August 19, 2005
St. Paul, Minn. — Northwest says since 2001, it has reduced its salaried and management workforce by 27 percent. The laid-off workers include people like Tom Gates.
Gates became a Northwest employee through the purchase of Republic Airlines in 1986. He worked in Northwest's computer services area, and was laid off a month after the Sept. 11, 2001 terrorist attacks.
Gates says that round of layoffs cut across a wide swath of the workforce, and included employees with varying lengths of service with the company. He says he believes the job cuts at that time were fair.
"I guess I did," says Gates. "While it hurt to leave after all those number of years, I felt like it wasn't that I was personally pointed out as someone to be laid off."
Gates says he sympathizes with the Northwest mechanics who may face layoffs. He knows how hard it is to find other work. It took him two years.
But Gates says when he worked at Northwest, his sympathy with union workers wasn't always reciprocated. He claims there was an "us vs. them" culture at the company, where the union lumped salaried workers like him in with the upper management -- even though he felt he had a lot in common with the rank-and-file employees.
"We were in that gray area in between. We weren't the ones that were out setting the absolute direction of the airline. We were like them, in the trenches, doing day-to-day work," says Gates.
Northwest declined to speak on tape for this story. But the company insists it has always taken the knife to management's throat before demanding sacrifices from lower ranking employees.
When cuts began in 2001, it says, salaried and management workers were the first to suffer layoffs. At the end of this month, those workers will have their defined benefits program frozen.
"It's something they can do without a whole lot of resistance. There's not a union there to protect management," says Bob Bruno, a professor of labor and industrial relations at the University of Illinois.
"It's not uncommon that the first step to wring out some kind of savings is to go after your non-union, exempt, white-collar workforce," says Bruno.
Bruno says cuts to management can send a signal to the unions that everyone is included in the reduction plan. But Bruno says cuts to management seldom serve their persuasive purpose. Unions typically don't trust the numbers.
And that's the case for Ted Ludwig, the head of the Twin Cities local of the Aircraft Mechanics Fraternal Association. He says he doesn't believe Northwest's claims about management reductions.
"They took cuts on top of raises, which wasn't reported. We know that from people that came from our ranks that went into management that showed us their paychecks," says Ludwig.
Northwest didn't respond in time for this story to a question regarding Ludwig's claim. But to at least one analyst, the whole notion of comparing management cuts to union cuts is flawed.
Michael E. Levine is a veteran executive of three airlines, including Northwest. He currently holds a research post at the New York University law school. Levine says airlines have to work harder to hold onto management.
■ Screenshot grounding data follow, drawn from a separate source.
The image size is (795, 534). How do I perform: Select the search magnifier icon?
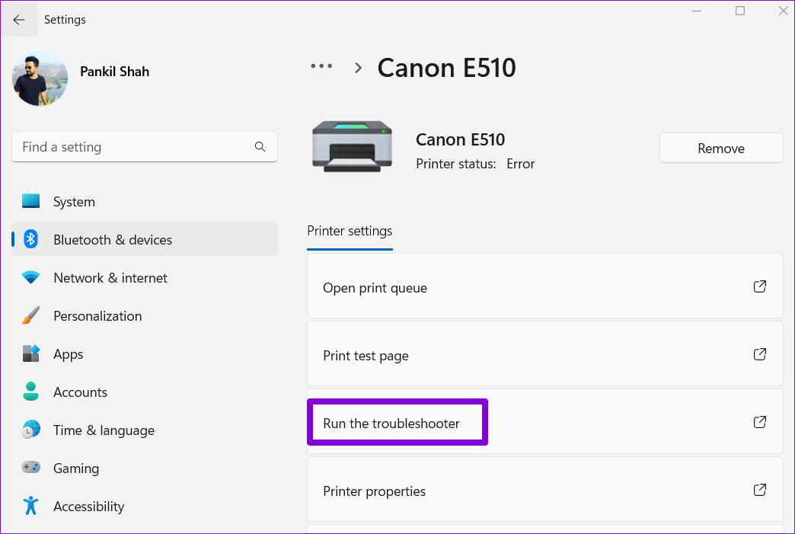[260, 146]
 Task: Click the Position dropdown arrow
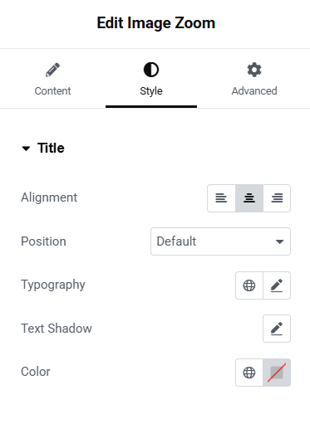click(x=280, y=241)
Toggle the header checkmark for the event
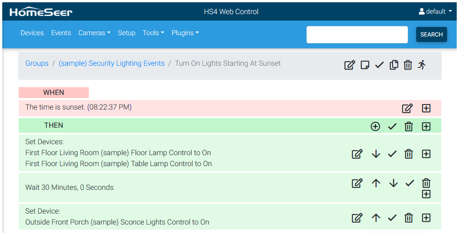This screenshot has height=235, width=459. (x=379, y=65)
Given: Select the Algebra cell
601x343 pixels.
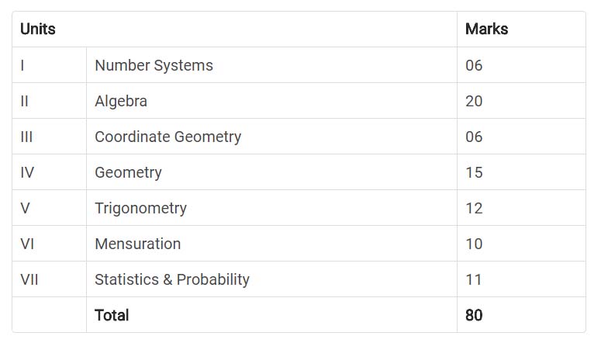Looking at the screenshot, I should 121,101.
"Management workers were hired in a competitive labor market, and paid just enough money to keep them from working somewhere else. The union members typically were hired according to contracts settled in the regulatory era, when airlines were protected," says Levine. "They typically are paid rather more than they can earn in comparable work, either at new entrance airlines or elsewhere in the labor market."
Levine says it's understandable that Northwest's mechanics think they should maintain their current pay. But he says, that's how everyone at the company feels. It's how he felt as a Northwest executive.
"Like everybody in the world, I thought I was underpaid. I've never known anybody who ever thought they were overpaid," says Levine. "I think I'm being realistic about the way people think about their compensation."
Negotiations between Northwest and its mechanics union continue Friday in Washington D.C.